Fourth objection (Searle):the brain is not a part of a person, so ascribing psychological attributes to the brain is not a mereological fallacy at all

At the American Philosophical Association meeting (APA) in New York 2005 in an authors and critics session, John Searle argued that what we deem to be a mereological fallacy (of ascribing psychological attributes to part of a person) is in fact no such thing, because the brain is not a part of a person, but rather a part of a person’ s body. 22This is a red herring, since Aristotle, George Henry Lewes and Wittgenstein, whom we are explicitly following, did not invoke the category of person when they advanced their views on attributability (see above p. 82, especially footnote 13). It is true that we often switched from talk of human beings to talk of persons, and it can indeed be misleading. In this second edition we have minimized talk of persons in order to minimize misunderstanding, although, as we shall show, nothing turns on the matter when it comes to neuroscientists’ misascription of psychological properties to the brain.

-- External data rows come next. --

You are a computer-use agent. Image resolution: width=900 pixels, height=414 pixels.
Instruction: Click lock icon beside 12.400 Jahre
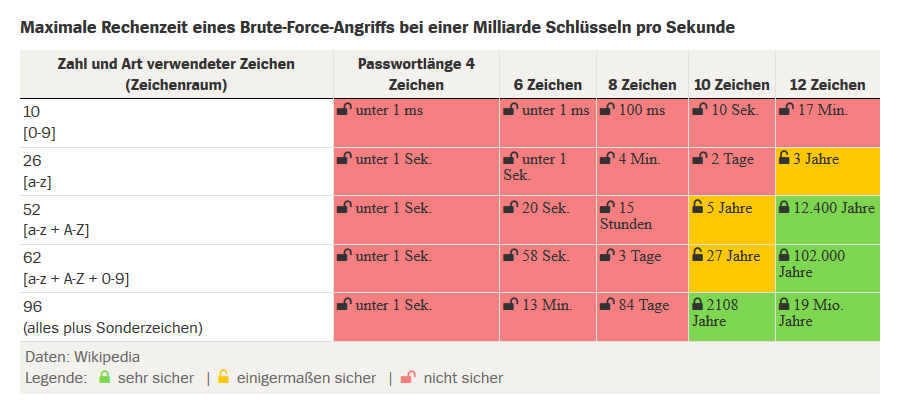(784, 207)
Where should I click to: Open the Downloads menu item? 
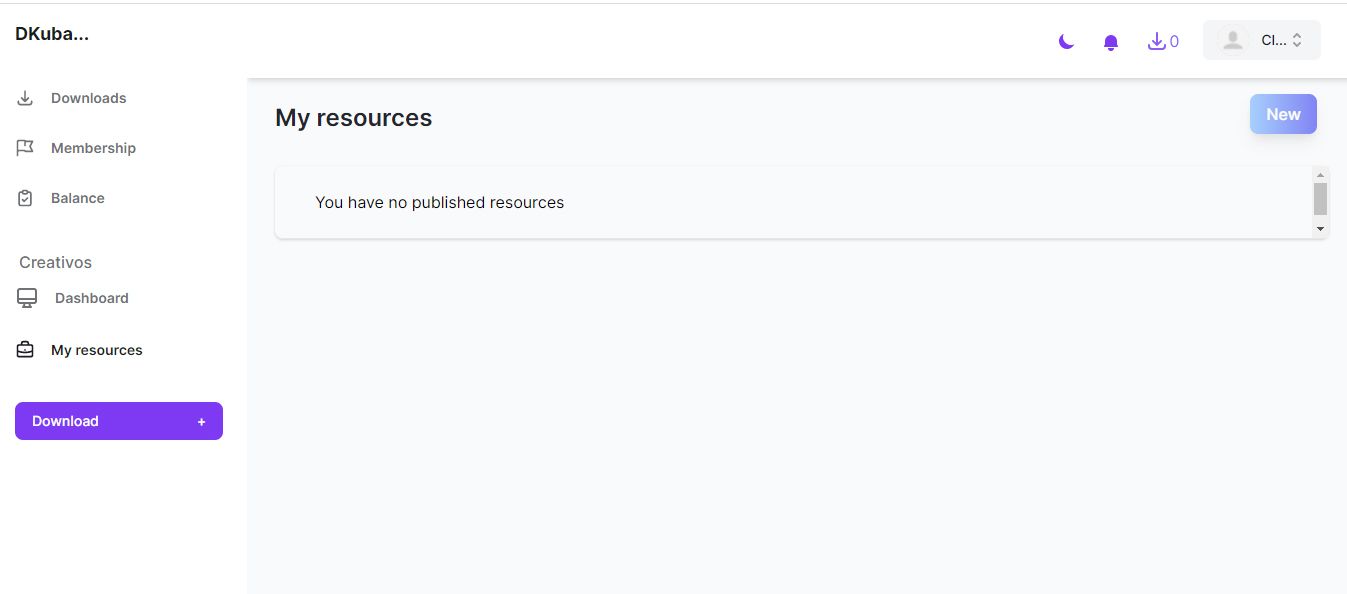[88, 98]
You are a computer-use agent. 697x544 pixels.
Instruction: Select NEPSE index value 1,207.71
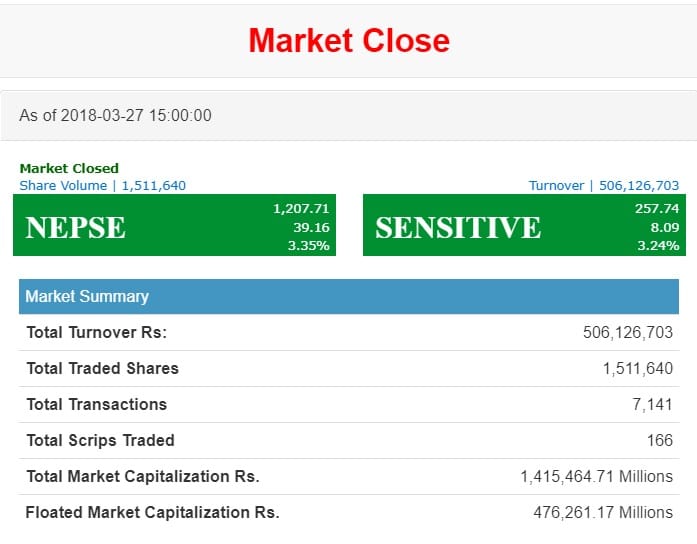coord(301,208)
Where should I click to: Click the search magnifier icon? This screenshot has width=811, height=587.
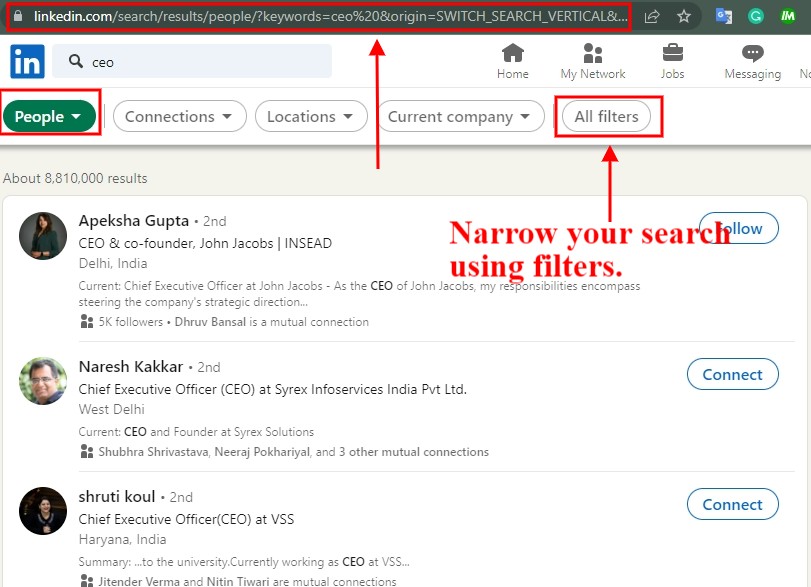coord(77,61)
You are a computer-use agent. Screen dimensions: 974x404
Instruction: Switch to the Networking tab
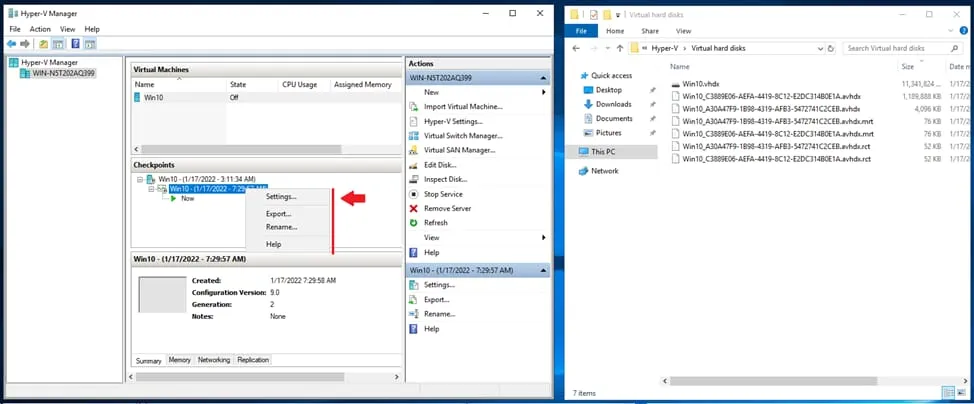(213, 360)
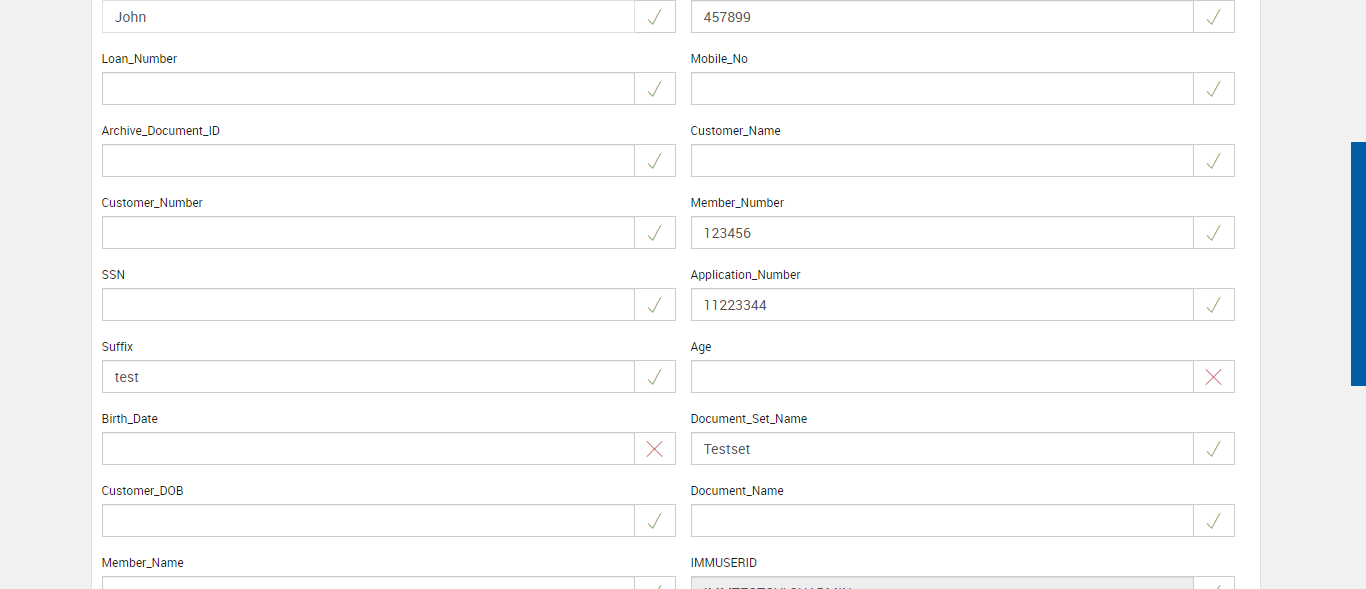Click checkmark icon next to Suffix field
Image resolution: width=1366 pixels, height=589 pixels.
[x=654, y=377]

Fifth objection (Dennett): the distinction that we present is no more than the distinction between mechanical and non-mechanical properties

At the same APA meeting, Daniel Dennett suggested that what we characterized as a mereological fallacy is in fact no more than a distinction (which he drew in 1969) between personal and sub-personal levels of explanation. 23According to Dennett being in pain is not a property of the brain, for pains are ‘mental phenomena’ that are ‘non-mechanical’, whereas cerebral processes are ‘essentially mechanical’. However, as we shall see, this is both misguided and misdirected.

3.4 Replies to Objections

Reply to Ullman’s objection that neuroscientists are using the psychological vocabulary in a special technical sense

With regard to the misuse of the psychological vocabulary involved in ascribing psychological predicates to the brain, all the evidence points to the fact that neuroscientists are not using these terms in a special sense. Far from being new homonyms, the psychological expressions they use are being invoked in their customary sense, otherwise the neuroscientists would not draw the inferences from them which they do draw. When Crick asserts that ‘what you see is not what is really there; it is what your brain believes is there’, it is important that he takes ‘believes’ to have its normal connotations – that it does not mean the same as some novel term ‘believes*’. For it is part of Crick’ s tale that the belief is the outcome of an interpretation based on previous experience and information (and not the outcome of an interpretation* based on previous experience* and information*). When Semir Zeki remarks that the acquisition of knowledge is a ‘primordial function of the brain’, 24he means knowledge, not knowledge* – otherwise he would not think that it is the task of future neuroscience to solve the problems of epistemology (but only, presumably, of epistemology*). Similarly, when Young talks of the brain’ s containing knowledge and information, which is encoded in the brain ‘just as knowledge can be recorded in books or computers’, 25he means knowledge, not knowledge* – since it is knowledge and information, not knowledge* and information*, that can be recorded in books and computers. When Milner, Squire and Kandel talk of ‘declarative memory’, they explain that this phrase signifies ‘what is ordinarily meant by the term “memory”’, 26but then go on to declare that such memories, not memories*, are ‘stored in the brain’. That presupposes that it makes sense to speak of storing memories (in the ordinary sense of the word) in the brain (for detailed discussion of this questionable claim, see §6.2.2 below).